Christopher Durangs Regieanweisungen fürs Leben

Es ist eine Sache, Nonnen lustig zu machen. Es ist etwas ganz anderes, wenn eine Nonne fröhlich den Unterschied zwischen Todsünde und lässlicher Sünde erklärt, ihre Liste derjenigen enthüllt, die für die Hölle bestimmt sind (Zsa Zsa Gabor, Mick Jagger), eine Waffe schwingt und zwei Menschen erschießt („Ich glaube, Christus wird mir das erlauben „Es gibt nur eine kleine Abweichung vom Buchstaben des Gesetzes, aber ich werde später heute zur Beichte gehen, nur um sicherzugehen“) und verbeugen Sie sich. Aber das ist ungefähr die Handlung von Christopher Durangs kurzem, verrücktem, blasphemischem Stück „Sister Mary Ignatius Explains It All for You“, das 1979 Off Off Broadway uraufgeführt wurde und zu seinem Durchbruchshit wurde. Die Katholische Liga war nicht erfreut.

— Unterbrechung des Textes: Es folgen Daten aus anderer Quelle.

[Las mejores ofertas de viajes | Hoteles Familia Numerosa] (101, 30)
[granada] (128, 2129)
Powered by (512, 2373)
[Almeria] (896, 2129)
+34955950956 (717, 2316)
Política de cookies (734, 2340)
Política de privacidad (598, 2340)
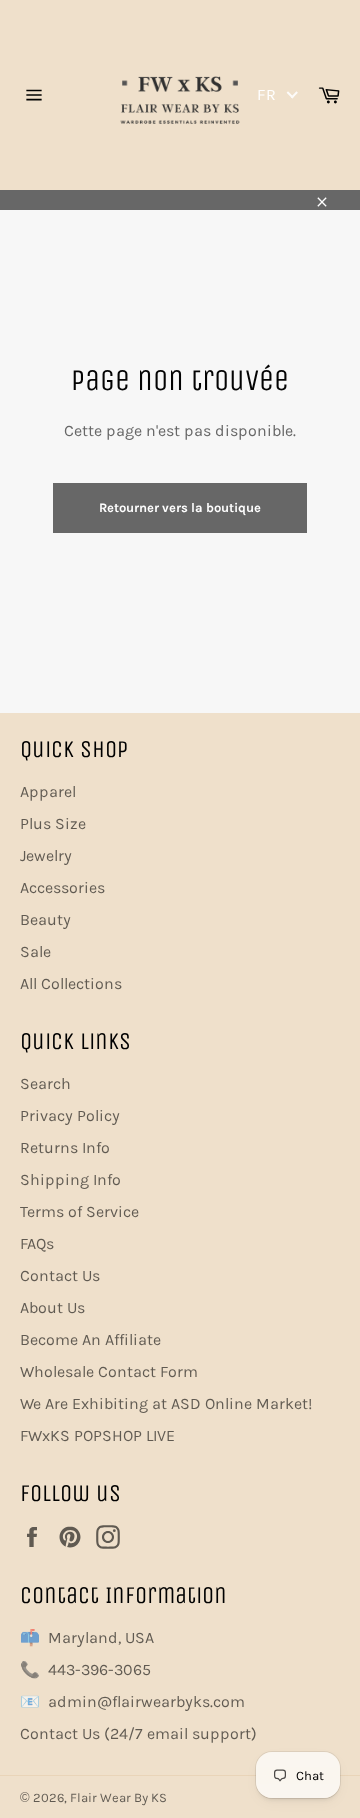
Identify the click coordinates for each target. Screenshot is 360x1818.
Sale (35, 951)
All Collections (71, 983)
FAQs (37, 1243)
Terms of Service (79, 1211)
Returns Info (65, 1147)
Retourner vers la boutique (180, 507)
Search (45, 1083)
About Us (52, 1307)
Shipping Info (70, 1179)
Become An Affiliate (90, 1339)
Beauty (45, 919)
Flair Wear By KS (118, 1797)
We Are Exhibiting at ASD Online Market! (166, 1403)
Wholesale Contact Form (109, 1371)
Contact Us (60, 1275)
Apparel (48, 791)
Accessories (62, 887)
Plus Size (53, 823)
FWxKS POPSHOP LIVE (97, 1435)
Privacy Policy (70, 1115)
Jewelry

Durangs Stücke – verrückt, wild, verstört – vermischen Absurdität und Melancholie und brechen den komischen Schrecken der Existenz. Als abgefallener Katholik, der von Benediktinermönchen erzogen wurde, wusste er, dass das Leben voller Plattitüden ist, die von der grausamen, verrückten Welt auf die Probe gestellt werden. In seiner Arbeit, die Genreparodien (Beckett, Sitcoms, Busby Berkeley) mit einer verrückten Bewusstseinsstromlogik verschmolz, die seine Charaktere wie Helium in die Höhe hob, war ein echter Schaden angerichtet. „[P]Die Kunst der Zufälligkeit der Dinge besteht darin, dass es niemandem die Schuld gibt“, sagt eine der traumatisierten ehemaligen Schülerinnen von Schwester Mary. „Aber im Grunde denke ich, dass alles deine Schuld ist, Schwester.“

Für junge und bühnenreife Menschen war Durang eine Einstiegsdroge in die dunkle Komödie und oft auch ins Theater selbst. Nachdem er diesen Monat im Alter von 75 Jahren gestorben war, waren meine Social-Media-Feeds voller Ehrungen von Menschen, die in der High School in „The Actor’s Nightmare“ mitgewirkt oder auf dem College bei „The Marriage of Bette and Boo“ Regie geführt hatten oder hielt einen „Schwester Maria Ignatius“-Monolog in Speech and Debate. (Die Katholische Liga ist immer noch nicht begeistert.) Da seine Stücke einen Fuß in „Saturday Night Live“ und einen anderen in Ionesco hatten, war er für junge Leute zugänglich, die es liebten, zum Lachen zu kommen, und bot gleichzeitig etwas Seltsameres und Schärferes, als sie es vielleicht getan hätten woanders angetroffen. Ich war einer dieser Menschen. Als ich seine Arbeit zum ersten Mal sah, war ich vierzehn, und mein älterer Cousin inszenierte bei Wesleyan sein Stück „Beyond Therapy“, eine Farce über Psychiater. Nicht lange danach gab mir mein Schauspiellehrer einen Monolog aus „For Whom the Southern Belle Tolls“, Durangs Satire auf „The Glass Menagerie“. Ich hatte „Die gläserne Menagerie“ noch nicht gelesen, aber die Rede – eine alberne, herzliche Anspielung auf Toms „Ich bin nicht zum Mond geflogen“-Monolog – lockte mich in eine Welt voller augenzwinkernder Theaterreferenzen. Durang wurde einer meiner Comedy-Helden neben Bühnen-Absurdisten wie Tom Stoppard und John Guare.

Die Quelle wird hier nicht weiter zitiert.